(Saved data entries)
[Start of section]
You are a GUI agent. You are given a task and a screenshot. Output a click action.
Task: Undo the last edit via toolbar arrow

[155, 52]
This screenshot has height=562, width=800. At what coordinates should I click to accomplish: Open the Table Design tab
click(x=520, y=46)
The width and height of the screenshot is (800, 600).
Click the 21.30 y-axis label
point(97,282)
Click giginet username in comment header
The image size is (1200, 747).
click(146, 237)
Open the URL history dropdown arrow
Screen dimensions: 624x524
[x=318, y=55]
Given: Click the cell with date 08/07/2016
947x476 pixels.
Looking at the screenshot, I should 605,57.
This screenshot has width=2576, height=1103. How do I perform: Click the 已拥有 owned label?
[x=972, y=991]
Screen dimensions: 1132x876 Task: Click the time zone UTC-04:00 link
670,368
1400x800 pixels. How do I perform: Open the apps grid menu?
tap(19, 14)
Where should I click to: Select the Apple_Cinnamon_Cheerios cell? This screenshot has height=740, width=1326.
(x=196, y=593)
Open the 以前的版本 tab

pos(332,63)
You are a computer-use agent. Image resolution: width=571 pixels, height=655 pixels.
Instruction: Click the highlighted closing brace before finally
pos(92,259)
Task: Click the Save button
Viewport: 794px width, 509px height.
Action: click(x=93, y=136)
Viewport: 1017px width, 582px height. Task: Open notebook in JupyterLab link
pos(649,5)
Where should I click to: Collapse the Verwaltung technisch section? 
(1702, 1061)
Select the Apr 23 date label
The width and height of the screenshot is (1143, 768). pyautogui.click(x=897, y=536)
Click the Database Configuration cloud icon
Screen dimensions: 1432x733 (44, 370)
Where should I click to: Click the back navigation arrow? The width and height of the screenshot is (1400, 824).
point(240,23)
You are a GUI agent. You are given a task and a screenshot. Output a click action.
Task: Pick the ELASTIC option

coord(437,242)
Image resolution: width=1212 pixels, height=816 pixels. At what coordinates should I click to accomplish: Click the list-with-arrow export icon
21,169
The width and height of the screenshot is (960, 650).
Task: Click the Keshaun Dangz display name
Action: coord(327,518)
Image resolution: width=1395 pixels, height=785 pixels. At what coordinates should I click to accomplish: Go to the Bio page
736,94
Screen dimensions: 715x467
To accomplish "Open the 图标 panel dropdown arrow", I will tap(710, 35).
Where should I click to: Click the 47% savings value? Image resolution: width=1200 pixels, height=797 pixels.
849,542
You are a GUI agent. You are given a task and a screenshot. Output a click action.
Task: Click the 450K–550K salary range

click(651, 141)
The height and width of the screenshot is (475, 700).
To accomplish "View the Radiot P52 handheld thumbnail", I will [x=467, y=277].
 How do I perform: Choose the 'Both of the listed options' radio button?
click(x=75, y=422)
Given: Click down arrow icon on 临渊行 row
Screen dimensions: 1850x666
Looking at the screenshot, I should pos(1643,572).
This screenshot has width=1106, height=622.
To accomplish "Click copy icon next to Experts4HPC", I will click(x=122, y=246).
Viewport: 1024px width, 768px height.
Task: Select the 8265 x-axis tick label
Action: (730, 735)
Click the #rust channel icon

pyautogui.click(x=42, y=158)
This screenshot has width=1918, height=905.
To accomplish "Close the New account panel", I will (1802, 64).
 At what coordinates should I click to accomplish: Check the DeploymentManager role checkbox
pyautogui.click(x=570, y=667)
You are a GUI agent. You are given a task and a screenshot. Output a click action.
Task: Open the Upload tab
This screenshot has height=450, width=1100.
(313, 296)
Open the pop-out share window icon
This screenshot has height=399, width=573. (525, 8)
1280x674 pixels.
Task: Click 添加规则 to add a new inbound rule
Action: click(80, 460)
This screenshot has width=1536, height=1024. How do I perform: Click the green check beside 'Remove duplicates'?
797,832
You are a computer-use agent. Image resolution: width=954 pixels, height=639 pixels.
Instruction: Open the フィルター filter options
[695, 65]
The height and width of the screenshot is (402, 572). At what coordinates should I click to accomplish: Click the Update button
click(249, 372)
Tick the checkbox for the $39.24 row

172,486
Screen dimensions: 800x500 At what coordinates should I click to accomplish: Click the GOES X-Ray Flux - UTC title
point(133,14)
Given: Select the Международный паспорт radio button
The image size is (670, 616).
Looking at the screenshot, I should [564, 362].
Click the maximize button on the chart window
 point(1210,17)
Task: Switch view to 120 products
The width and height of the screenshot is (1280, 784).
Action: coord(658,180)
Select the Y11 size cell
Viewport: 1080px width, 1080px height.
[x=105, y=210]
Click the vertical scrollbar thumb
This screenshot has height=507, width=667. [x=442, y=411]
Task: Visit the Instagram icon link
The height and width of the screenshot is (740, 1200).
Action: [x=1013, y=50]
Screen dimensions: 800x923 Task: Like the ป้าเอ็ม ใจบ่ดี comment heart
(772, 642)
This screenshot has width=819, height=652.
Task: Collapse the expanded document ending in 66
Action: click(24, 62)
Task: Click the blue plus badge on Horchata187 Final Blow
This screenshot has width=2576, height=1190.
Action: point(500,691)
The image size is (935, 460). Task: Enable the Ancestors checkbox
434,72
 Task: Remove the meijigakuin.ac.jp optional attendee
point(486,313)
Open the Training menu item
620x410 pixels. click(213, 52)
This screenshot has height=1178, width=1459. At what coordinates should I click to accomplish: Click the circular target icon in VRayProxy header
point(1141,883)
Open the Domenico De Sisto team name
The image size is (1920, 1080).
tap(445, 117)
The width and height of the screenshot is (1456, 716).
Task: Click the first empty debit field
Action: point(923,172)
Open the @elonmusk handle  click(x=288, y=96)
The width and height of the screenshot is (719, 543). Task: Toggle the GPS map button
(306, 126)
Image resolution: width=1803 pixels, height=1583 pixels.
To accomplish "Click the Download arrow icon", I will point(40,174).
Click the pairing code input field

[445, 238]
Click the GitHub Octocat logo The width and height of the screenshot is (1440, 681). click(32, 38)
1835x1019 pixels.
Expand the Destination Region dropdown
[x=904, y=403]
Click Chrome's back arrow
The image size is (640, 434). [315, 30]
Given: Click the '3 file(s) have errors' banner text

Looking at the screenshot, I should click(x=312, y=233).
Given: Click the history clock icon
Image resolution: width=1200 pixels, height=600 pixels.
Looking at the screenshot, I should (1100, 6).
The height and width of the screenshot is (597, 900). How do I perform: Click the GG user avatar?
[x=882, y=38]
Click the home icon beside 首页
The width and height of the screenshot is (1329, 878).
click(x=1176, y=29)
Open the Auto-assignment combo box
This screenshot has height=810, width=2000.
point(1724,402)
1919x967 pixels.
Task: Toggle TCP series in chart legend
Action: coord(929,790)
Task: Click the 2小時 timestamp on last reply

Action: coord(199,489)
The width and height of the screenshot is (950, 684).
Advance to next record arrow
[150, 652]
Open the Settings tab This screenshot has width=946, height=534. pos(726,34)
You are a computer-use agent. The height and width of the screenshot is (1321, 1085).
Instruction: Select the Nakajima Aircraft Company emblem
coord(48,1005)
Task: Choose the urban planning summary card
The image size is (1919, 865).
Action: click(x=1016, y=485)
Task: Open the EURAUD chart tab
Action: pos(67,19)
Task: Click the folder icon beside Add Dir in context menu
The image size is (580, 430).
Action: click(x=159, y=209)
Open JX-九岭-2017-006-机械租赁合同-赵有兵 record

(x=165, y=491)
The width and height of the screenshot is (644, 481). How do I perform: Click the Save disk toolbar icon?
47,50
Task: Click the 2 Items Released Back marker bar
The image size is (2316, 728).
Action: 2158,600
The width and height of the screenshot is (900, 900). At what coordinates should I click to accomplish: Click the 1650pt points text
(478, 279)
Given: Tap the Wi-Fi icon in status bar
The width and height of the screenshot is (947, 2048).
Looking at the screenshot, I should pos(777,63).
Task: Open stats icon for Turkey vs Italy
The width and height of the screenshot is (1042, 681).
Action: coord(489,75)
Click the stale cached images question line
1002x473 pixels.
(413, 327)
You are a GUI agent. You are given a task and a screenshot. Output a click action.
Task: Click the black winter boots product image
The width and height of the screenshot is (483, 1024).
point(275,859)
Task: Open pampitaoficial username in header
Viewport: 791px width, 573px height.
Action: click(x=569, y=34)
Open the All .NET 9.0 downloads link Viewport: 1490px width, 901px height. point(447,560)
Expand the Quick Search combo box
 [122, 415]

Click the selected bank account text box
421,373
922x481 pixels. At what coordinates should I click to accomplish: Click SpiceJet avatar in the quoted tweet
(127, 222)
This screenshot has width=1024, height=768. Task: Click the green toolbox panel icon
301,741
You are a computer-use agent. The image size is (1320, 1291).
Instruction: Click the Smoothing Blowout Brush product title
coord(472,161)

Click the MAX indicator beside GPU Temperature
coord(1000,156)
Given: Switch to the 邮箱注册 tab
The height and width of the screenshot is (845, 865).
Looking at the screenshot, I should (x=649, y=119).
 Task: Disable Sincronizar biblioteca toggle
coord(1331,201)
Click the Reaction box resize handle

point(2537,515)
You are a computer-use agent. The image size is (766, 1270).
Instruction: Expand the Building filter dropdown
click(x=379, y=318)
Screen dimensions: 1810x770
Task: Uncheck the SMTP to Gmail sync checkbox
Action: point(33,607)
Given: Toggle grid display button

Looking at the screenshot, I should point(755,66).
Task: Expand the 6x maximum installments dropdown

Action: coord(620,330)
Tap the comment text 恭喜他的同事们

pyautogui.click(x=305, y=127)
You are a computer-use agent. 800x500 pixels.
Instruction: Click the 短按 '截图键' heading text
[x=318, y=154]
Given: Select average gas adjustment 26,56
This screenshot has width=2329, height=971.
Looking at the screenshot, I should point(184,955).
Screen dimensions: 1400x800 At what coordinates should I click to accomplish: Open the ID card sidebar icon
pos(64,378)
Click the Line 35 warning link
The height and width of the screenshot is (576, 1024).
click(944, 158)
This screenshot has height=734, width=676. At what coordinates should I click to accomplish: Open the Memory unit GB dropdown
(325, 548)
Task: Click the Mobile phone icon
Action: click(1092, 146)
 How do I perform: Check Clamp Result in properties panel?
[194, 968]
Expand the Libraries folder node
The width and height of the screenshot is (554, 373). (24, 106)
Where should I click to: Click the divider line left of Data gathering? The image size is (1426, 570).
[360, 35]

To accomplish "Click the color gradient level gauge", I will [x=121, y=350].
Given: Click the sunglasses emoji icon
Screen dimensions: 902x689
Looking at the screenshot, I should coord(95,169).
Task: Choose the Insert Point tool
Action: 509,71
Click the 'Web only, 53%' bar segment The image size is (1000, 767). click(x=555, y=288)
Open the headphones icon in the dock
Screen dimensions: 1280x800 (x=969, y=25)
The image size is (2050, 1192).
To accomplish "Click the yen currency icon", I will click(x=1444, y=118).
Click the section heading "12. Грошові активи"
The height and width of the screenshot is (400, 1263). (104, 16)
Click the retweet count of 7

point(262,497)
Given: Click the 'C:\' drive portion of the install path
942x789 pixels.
[End of section]
* _What is expected_:
Determine how many lines in the data above contain the string "Switch". Give nothing except the number.

* _Reply to the task_:
2